━━━ Okuma parçası
Yükseköğretim alanı dünya nüfusunun artması, küreselleşmenin etkileri, kısıtlı kaynakların verimli kullanımı gibi konular dolayısıyla kendisinden beklentilerin yükseldiği, insanlık için bilgi üretiminin, bilginin yaygınlaştırılmasının ve faydaya dönüştürülmesinin sorumluluğunu taşıyan bir alandır. Değişen şartlara paralel olarak yükseköğretim örgütlenmelerinin de reformu beklenmektedir. Türkiye’de yükseköğretim reformu her zaman gündemin önemli maddeleri arasında yer almış, üzerinde geniş toplumsal mutabakatın olduğu bir konudur.
Türkiye’yi dünya standartlarında temsil edecek, ihtiyaç duyduğu bilgiyi üretebilecek, nitelikli insan sermayesini yetiştirebilecek yükseköğretim kurumlarının varlığı yükseköğretimin örgütlenmesine dair kapsamlı bir yapısal reform ile mümkündür. Yükseköğretim bürokrasisinin merkeziyetçi ve kontrolcü yapısı alanı hantallaştırmakta, ayrıca yükseköğretim örgütlenmesi, kurumların ve yükseköğretimin paydaşlarının ihtiyaçlarına çözüm üretmekte zorlanmaktadır.
Yükseköğretimde nasıl bir reform olmalı sorusuna cevap arayan bu rapor esas olan iki bölümden müteşekkildir. Birinci bölümde dünyadaki yükseköğretim örgütlenmeleri, bunların finansal yapıları ve yükseköğretim kurumlarının misyonları ile Türkiye’deki mevcut yükseköğretim sistemi ele alınmakta, Türkiye’nin yükseköğretim yapılanması için bir yol haritası ortaya konmaktadır. İkinci bölümde ise sendikamızın farklı illerde yürüttüğü saha çalışmaları sırasında yükseköğretimin paydaşlarıyla yaptığı görüşmeler ışığında ortaya çıkan somut talepler ortaya konmaktadır.
━━━━━━
━━━ Veri kümesi içeriği
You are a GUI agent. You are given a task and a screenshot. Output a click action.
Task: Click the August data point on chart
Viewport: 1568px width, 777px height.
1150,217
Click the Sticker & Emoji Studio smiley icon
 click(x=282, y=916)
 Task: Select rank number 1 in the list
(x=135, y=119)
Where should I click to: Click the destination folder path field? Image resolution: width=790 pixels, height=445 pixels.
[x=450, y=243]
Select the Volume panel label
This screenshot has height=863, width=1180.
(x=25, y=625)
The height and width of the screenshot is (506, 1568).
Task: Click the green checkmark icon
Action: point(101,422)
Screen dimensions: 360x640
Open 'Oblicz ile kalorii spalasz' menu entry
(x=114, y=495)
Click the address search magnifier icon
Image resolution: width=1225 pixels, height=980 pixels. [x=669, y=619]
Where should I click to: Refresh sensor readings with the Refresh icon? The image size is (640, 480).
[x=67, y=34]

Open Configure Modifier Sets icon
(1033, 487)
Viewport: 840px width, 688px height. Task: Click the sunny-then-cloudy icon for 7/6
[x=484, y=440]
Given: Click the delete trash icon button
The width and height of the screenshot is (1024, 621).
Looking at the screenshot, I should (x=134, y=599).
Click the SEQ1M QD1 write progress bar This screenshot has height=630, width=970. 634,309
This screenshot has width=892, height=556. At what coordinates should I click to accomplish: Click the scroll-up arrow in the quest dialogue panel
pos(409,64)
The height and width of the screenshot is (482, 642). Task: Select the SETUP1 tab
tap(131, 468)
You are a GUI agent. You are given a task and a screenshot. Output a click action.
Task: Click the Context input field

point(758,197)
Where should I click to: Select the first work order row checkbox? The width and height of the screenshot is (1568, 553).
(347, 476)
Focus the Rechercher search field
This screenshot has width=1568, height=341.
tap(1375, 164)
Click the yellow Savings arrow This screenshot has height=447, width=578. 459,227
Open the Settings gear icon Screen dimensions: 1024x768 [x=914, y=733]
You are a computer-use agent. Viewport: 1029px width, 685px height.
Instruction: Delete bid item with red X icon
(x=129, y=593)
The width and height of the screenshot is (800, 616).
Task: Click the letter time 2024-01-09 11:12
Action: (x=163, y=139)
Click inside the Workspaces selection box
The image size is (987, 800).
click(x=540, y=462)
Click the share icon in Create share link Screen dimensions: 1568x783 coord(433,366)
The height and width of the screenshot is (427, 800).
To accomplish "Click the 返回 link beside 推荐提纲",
━━━━━━
_Verilen görev_.
Okuma parçasına göre şu soruları kısaca cevaplayın:
1. Yükseköğretimden beklentilerin yükselmesine yol açan konular olarak hangileri sayılıyor?
2. Yükseköğretim alanını hantallaştıran şey nedir?
3. Raporun ikinci bölümündeki somut talepler hangi görüşmelerin ışığında ortaya çıkmıştır?

_Tamamlanan görev_.
1. Dünya nüfusunun artması, küreselleşmenin etkileri ve kısıtlı kaynakların verimli kullanımı.
2. Yükseköğretim bürokrasisinin merkeziyetçi ve kontrolcü yapısı.
3. Sendikanın farklı illerde yürüttüğü saha çalışmaları sırasında yükseköğretimin paydaşlarıyla yaptığı görüşmeler.